Government Attitude Toward Christianity Improving

--------------------------------------------- ----

7. (SBU) The PRC government's attitude toward Christianity is
getting progressively better, Jing said, mostly because
officials realize they cannot contain the religion's growth.
The government is, however, still "hitting hard" at the house
churches. Jing gave a few examples, including the case of a
friend of his who was jailed in Lifeng City in Shanxi Province
for organizing house churches. The government's attitude toward
Buddhism and Daoism, as "traditional" Chinese religions, is
better than that toward Christianity, a foreign import, he said.
(Note: Buddhism, too, is a foreign import from India, though
albeit a much earlier one.

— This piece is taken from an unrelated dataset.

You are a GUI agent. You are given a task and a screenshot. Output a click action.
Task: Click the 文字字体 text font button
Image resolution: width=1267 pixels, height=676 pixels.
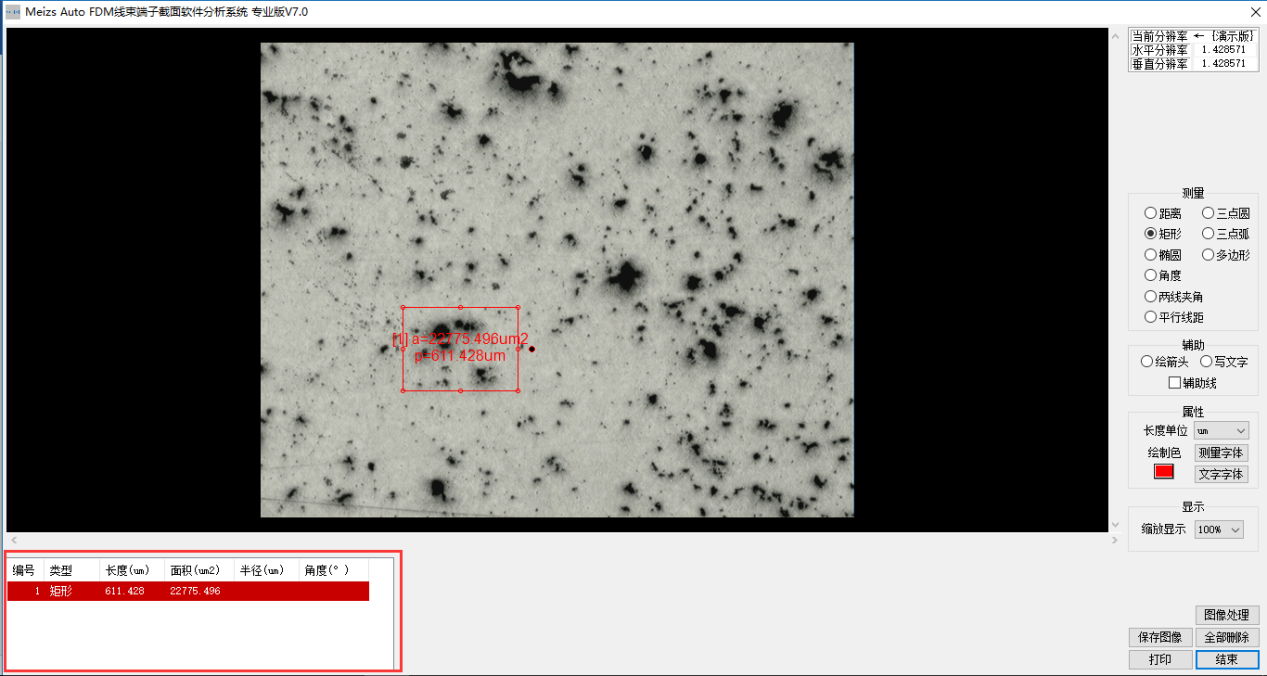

End Note.)

8. (SBU) Commenting on his own relations with city and
provincial authorities, Jing said he had a very good
relationship with Kunming Vice Mayor Du Ming (ref C). Du's
attitude toward religion in recent years has been very good,
particularly toward Christianity. Jing repeated a statement by
Du regarding his desire to build more churches instead of jails,
echoing Du's remarks to Consul General during a September
meeting. Jing also said Kunming Party Secretary Qiu He is doing
many good things for the city in terms of development and, like
Du, has a positive attitude toward religion.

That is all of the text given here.